That 1964 WHAM! promo - more info!

Remember a couple of weeks ago I showed an ad for Wham! No.1 from 1964 that collector 'stevezodiac' had kindly let me post here? Well, I found a copy of the mag it was in on eBay and promptly bought it, so here's a bigger scan of the advert. It appeared on the back cover of Odhams' Today magazine dated June 20th 1964.

But that's not all! Inside the magazine on page 26 is a little promotion for the comic...

Here's a bigger image. Click to see it larger.

...and a close up of the accompanying cartoon by Leo Baxendale, which I think was drawn exclusively for the magazine...

Good stuff eh? Interesting that Wham! was promoted as "a new concept in children's comics, designed to include everything the youngsters enjoy". It was pretty accurate I think, as Wham! seemed more modern than other comics of the time.

I had to smile at the back page ad saying that the comic was "wholesome". Conductive to good health or moral well being? Well, it certainly cheered us all up that's for sure! If you're interested in looking for a copy of this issue of Today on eBay or wherever, here's the cover. Despite appearances it's not a naturist magazine!

11 comments:

Unknown said...

What a brilliant find Lew, thank you (and Steve Zodiac) for sharing this with us - there is just something about Odhams books that I just love whether that be an advert for them or the strips themselves - great stuff again.

Lew Stringer said...

Yes I'm grateful to Steve for bringing it to my attention and was pleased to find this copy on eBay last week. I should add that Today was about tabloid size so this was quite a big, striking advert on the back cover.

Anonymous said...

Seconded thanks to Steve Zodiac for the pictures they look wonderful. I have never seen this!

Lew Stringer said...

There's a bit if a misunderstanding here I think. As I said, these scans are ones I did from the mag I bought recently. Glad you like them.

paddykool said...

Nice one Lew. i don't think they'd get away with a matchstick gun now, eh? There's bound to be some health and safety law about it now..ha ha!!

John Pitt said...

Another excellent post, Lew, - the actual embryo of what would become my beloved Power Comics, no less!
I'm pleased you also showed the cover and that's interesting that it is tabloid-sized, as in my mixed-up memory, I always remembered the magazine as magazine-sized at my Granny's, like Weekend, which they replaced it with. The same for John Bull, which is whatToday used to be called.
Anyone out there remember clearly what size John Bull was?

Lew Stringer said...

I'm surprised they got away with it then, Paddykool. Pow and Fantastic also had free guns but they fired cardboard discs. Probably trying to discourage kids from playing with matches by then.

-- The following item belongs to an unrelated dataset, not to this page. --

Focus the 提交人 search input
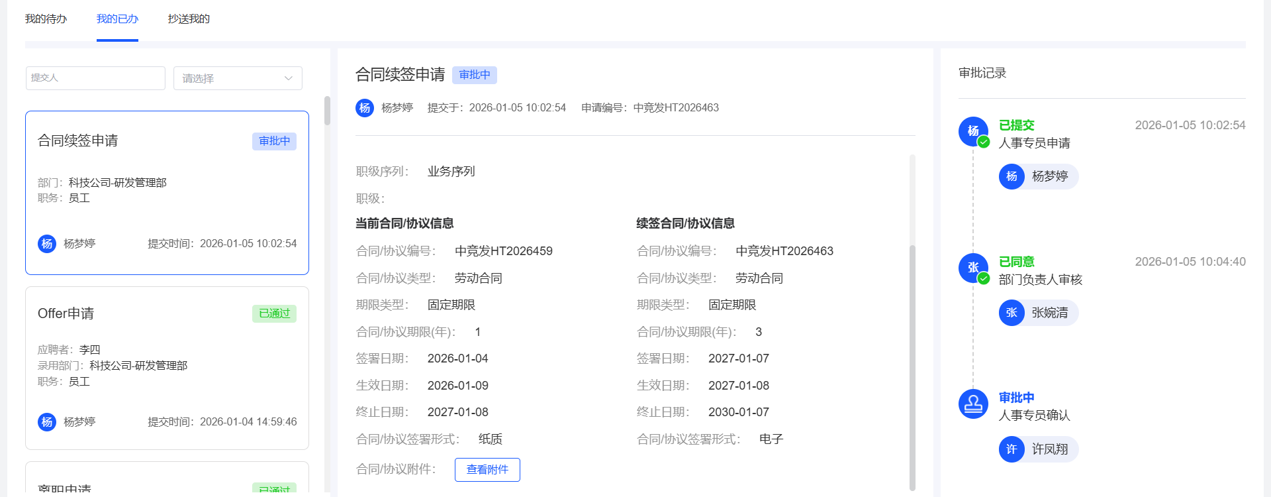The width and height of the screenshot is (1271, 497). point(95,78)
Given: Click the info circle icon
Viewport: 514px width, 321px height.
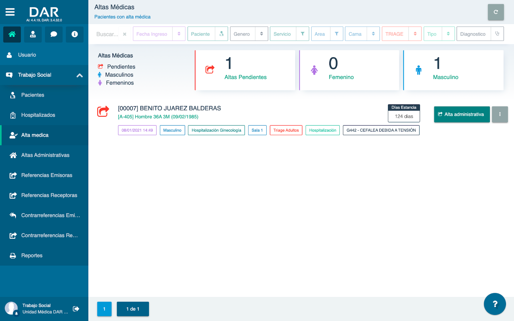Looking at the screenshot, I should click(75, 34).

John, I suppose it's possible Today may have gone to a smaller size later perhaps? I'd never heard of it until recently.

Martin Gray said...

Goodness me, I was all of two days old when the advert appeared. It's funny you mention about how much more modern it seemed, my equivalent in that department would be Krazy in the Seventiies - that and spinoff Cheeky Weekly work like bolts from the blue.

Lew Stringer said...

It was cover dated 20th June but would have been out before then. Weekly publications carried the date of the following Saturday, even though they would be in the shops up to a week beforehand. I don't know which day Today came out but it'd be the week of your birth anyway.

I'd stopped buying humour comics by the mid 1970s for a few years but I did buy the first issues of Krazy and Cheeky.

Anonymous said...

This takes me back. I clearly remember waiting with bated breath for the first copy of Wham! to come out because of this kind of clever marketing -- though the free match gun didn't hurt either. It's only now, with reflection, that I can see how much my sense of humour was shaped by Baxendale's work in that comic.

Coincidentally, I can look across my office and see a Tom Thug sticker on a box of books where it must have been for almost thirty years. Oink! was my oldest child's comic of choice. I'm pretty sure that I would have influenced that choice of comic though -- I certainly read it cover to cover every week.

These may well be the only two comics I ever really cared about.

Lew Stringer said...

They're the only two comics you need.